▶ Written task 1: Rewrite the rows below the passage on keeping API clients working, changing "swatch" to "tile" and leaving everything else as it is. Omit the pictures from your version.

▶ Passage given:
* * * *

With that, your customers are not forced into a situation where they must think about how much time will be required to rewrite their client automation applications. They can continue to enjoy the value of what they did in the past to run with your product, and not be forced into a situation where they wold be wise to look into whether or not your competitor might offer a less expensive or better way to get the job done. The cost arithmetic won't justify their moving to a competitor's product and changing all of their API client applications when they are currently running a suite of client applications that continue to work with every version of your product.

Modification 2:
After a company meeting you learn that your company has merged with another company that is your most successful direct competitor. After the merger your one larger company will have two large customer bases that are standardized on two similar products, but which of course have different API definitions. How should you handle this in order to retain the product loyalty of both customer sets? It seems inevitable that, rather than continue to develop two products that offer an almost exact feature match, one-half of your engineering resources will be retasked. Only one of the two previously separate vendors' products or a new hybrid product will be sold starting in the near future . As similarly asked during consideration of Modification 1, how do you retain the loyalty of customers who may not have used the surviving product or technology before the merger?
As mentioned above, in the future one of two approaches toward balancing the API problem are feasible. One, the company decides that one of the products will survive and the other will be phased out over the next couple of releases in order to provide that side of the customer base with migration time. Or, you can help approximately one-half of the customers by either replacing their soon-to-be deprecated API client applications -- such as preparing a code compiler/translator -- or you can provide a new API library that provides the same interface as the sunset application's API but drives your surviving product.

------------------------------------------------------------------

If the surviving application was developed by your new step-company, then you will want to develop a new version of your standard API library that loads as before, and exposes the same methods as before, but which serves as an adapter to the new API. With that your customers' client applications will continue to function as before, but with the new product. Again, no changes should be necessary on your customers' end other than installation and configuration of the new product.

* * * *

▶ Records provided:
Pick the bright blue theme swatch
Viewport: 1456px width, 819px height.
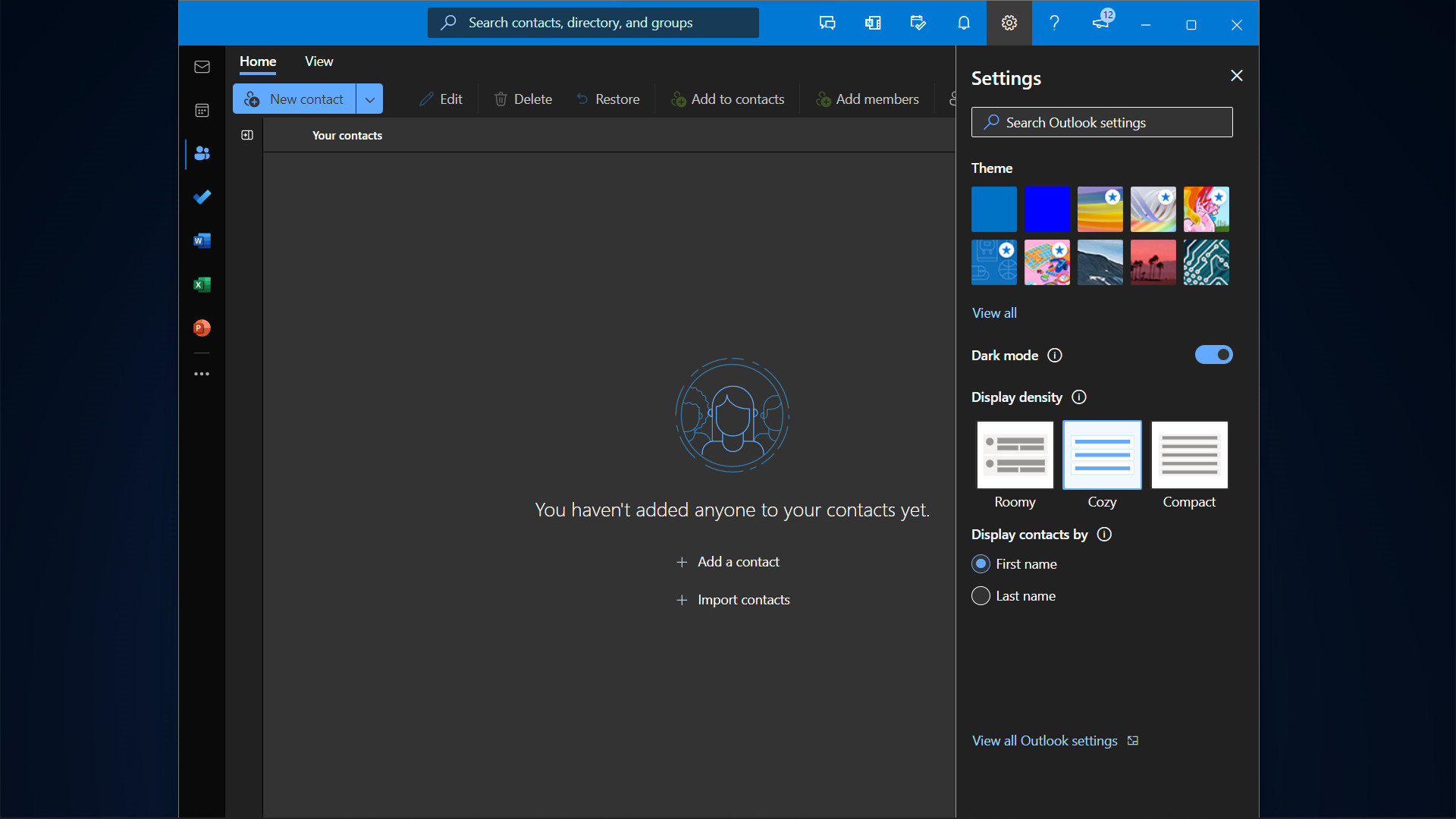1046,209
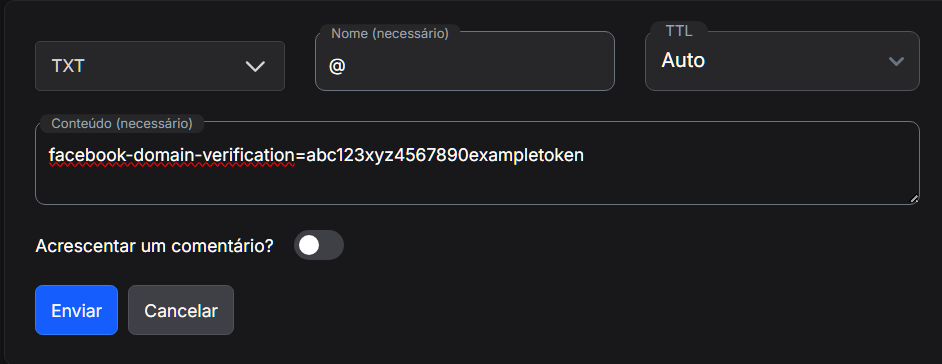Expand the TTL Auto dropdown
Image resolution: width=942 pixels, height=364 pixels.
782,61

* * * *

▶ Written task 2: Carry on the passage about keeping API clients working after a product merger from the point where it stops.

▶ Right answer 1:
Pick the bright blue theme tile
Viewport: 1456px width, 819px height.
1046,209
Expand the TTL Auto dropdown
Image resolution: width=942 pixels, height=364 pixels.
782,61

▶ Right answer 2:
If the management decision is instead that a new product is to be released that combines and replaces the offerings of each partner in the merger then, as you might guess, a new API library that exposes both your product's and your step-sibling's API's -- that will load and be used with no new customer effort. You can always extend the new library to offer features available in the new application or technology, but, for the reasons cited above in Modification 1, you must always preserve the customers' ability to continue use of the API client applications prepared and used in the past by offering an unchanged basis API.

Modification 3:
Your development team learns that your company is preparing to develop and release a new type of system that is both similar and different to what you've been supporting up until now. The new system type is similar in that customers still desire the ability to automate sending, receiving, and receiving the results of calculations from the application -- a welcome acknowledgment to you and your development team that your API has been offering a solid basis for automating your technology.
When you think about preparing an API interface for this new product, consider whether or not your customers who have written client applications that automate your other product might be able to use those same applications with your new product variation. If you stick to the basis used so far, offering the same set of methods, would they work as written with no more than some configuration changes?

Modification 4:
Customers and sales representatives continually see significant value in, or are coerced into, adjusting their operations so they can take advantage of newer technologies. For example, a product developed to run on a web browser can be quickly and inexpensively installed, distributed, and updated. Access security for such a system can be administered in a very general way. So, of course customers and sales reps are interested in what we can do for them in a mobile or cloud-based solution. As those questions are asked we are led to consider how we might benefit from knowledge of the open-closed rule when the product we will soon offer serves browsers from the web.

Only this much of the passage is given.